Toutefois, d’après les informations de La Croix, le juge a abandonné la plainte, se déclarant, il y a quinze jours, incompétent puisque cette affaire concerne l’Église catholique. Pourtant, l’avocat de Mgr Labaky continue de faire courir la rumeur contraire dans la presse libanaise, affirmant même, malgré l’irrecevabilité de la plainte par le juge, qu’il s’attend à ce que « le jugement rendu les envoie (l’officialité de Paris et Mgr Ladaria, NDLR) en prison pour une durée de trois ans ». Dans une interview publiée sur le site tayyar.org le 3 mai, il dénonce avec une grande virulence « une mascarade » et « un des plus grands scandales qu’ait connus l’Église », accusant de complot non seulement les responsables déjà cités, mais aussi le nonce à Paris, Mgr Luigi Ventura. Il affirme que Mgr Labaky s’est vu refuser un avocat alors que c’est lui-même, selon le décret de condamnation, qui a souhaité assurer seul sa défense. « Nous n’avons besoin de personne, ni du Vatican, ni de quiconque pour innocenter Mgr Labaky ! », conclut-il.

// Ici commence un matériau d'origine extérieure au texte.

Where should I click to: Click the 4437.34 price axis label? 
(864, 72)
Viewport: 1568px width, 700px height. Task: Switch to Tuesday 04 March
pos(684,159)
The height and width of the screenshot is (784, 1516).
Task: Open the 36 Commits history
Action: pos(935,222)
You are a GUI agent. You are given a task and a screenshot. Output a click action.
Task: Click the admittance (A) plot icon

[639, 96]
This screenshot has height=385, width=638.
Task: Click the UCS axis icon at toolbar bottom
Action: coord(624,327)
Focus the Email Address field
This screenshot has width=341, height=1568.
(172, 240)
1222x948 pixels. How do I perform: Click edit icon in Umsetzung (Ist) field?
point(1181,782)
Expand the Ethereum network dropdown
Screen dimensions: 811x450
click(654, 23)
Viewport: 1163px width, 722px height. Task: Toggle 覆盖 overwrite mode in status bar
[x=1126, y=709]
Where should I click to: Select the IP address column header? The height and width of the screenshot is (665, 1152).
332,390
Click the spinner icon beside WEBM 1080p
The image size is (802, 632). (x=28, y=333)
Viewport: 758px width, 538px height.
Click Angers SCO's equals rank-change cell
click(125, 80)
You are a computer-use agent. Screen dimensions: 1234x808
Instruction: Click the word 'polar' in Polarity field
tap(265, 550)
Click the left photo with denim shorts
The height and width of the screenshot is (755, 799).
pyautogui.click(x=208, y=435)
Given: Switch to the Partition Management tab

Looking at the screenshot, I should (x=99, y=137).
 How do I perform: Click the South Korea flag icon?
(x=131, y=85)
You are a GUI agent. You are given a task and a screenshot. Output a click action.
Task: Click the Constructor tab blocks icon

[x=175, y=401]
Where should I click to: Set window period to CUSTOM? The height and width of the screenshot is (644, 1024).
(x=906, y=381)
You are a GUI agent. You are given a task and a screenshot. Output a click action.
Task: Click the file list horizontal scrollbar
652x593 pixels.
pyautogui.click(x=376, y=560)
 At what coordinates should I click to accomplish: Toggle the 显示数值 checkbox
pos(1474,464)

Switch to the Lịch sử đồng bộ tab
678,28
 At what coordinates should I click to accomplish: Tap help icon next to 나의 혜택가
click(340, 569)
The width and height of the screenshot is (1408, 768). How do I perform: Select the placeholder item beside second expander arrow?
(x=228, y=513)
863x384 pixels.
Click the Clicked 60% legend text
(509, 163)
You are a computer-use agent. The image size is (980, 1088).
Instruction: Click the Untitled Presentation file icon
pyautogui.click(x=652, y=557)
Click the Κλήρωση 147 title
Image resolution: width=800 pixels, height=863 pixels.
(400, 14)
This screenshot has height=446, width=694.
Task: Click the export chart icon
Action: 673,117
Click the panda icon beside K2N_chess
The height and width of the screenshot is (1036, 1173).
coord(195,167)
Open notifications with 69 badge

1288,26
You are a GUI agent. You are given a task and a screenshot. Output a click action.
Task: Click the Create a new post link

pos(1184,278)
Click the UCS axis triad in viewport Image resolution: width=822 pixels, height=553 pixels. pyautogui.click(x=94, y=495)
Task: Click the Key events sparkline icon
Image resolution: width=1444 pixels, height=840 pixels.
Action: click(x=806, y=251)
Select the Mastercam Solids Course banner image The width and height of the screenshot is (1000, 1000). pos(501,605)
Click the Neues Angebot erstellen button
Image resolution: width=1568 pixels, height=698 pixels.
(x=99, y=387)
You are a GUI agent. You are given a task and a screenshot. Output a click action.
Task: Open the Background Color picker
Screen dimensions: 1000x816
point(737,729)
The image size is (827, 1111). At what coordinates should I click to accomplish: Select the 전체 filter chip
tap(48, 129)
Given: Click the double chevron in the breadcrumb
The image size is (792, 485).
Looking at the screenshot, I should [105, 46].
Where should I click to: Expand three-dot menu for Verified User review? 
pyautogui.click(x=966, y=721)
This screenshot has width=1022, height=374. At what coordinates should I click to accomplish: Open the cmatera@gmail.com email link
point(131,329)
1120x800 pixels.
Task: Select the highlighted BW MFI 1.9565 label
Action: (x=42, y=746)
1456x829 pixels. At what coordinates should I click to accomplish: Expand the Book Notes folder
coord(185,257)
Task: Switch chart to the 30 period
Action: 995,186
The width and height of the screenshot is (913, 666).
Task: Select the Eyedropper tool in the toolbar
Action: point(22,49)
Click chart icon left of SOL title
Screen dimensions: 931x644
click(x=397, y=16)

Cette affaire est d’autant plus complexe que les victimes subissent de lourdes pressions au Liban : appels anonymes, menaces de mort et, pour deux d’entre elles, la perte de leur emploi. Cette affaire comprend aussi une forte dimension politique : Mgr Labaky ayant joué un rôle majeur lors de la guerre du Liban, il bénéficie de soutiens importants dans la hiérarchie maronite, la classe politique et le milieu des affaires.

Son dossier, transmis par le patriarche maronite Bechara Raï, se trouve actuellement sur le bureau du pape François. Toutefois, « tous les recours ont été épuisés, assure un canoniste ecclésiastique. Il est impossible juridiquement de revenir sur cette condamnation et de casser la décision d’un tribunal romain. Le pape lui-même ne peut pas aller contre la loi de l’Église. »

Son dossier est aussi examiné par la section disciplinaire de la CDF. Ce prêtre de 73 ans, connu pour son action en faveur de l’enfance en détresse, avait été condamné par décret du 23 avril 2012 confirmé le 19 juin dernier, à une vie de prière et de pénitence, loin de tout mineur. Le décret précisait que s’il ne respectait pas les décisions du tribunal, il risquait le renvoi de l’état clérical et l’excommunication.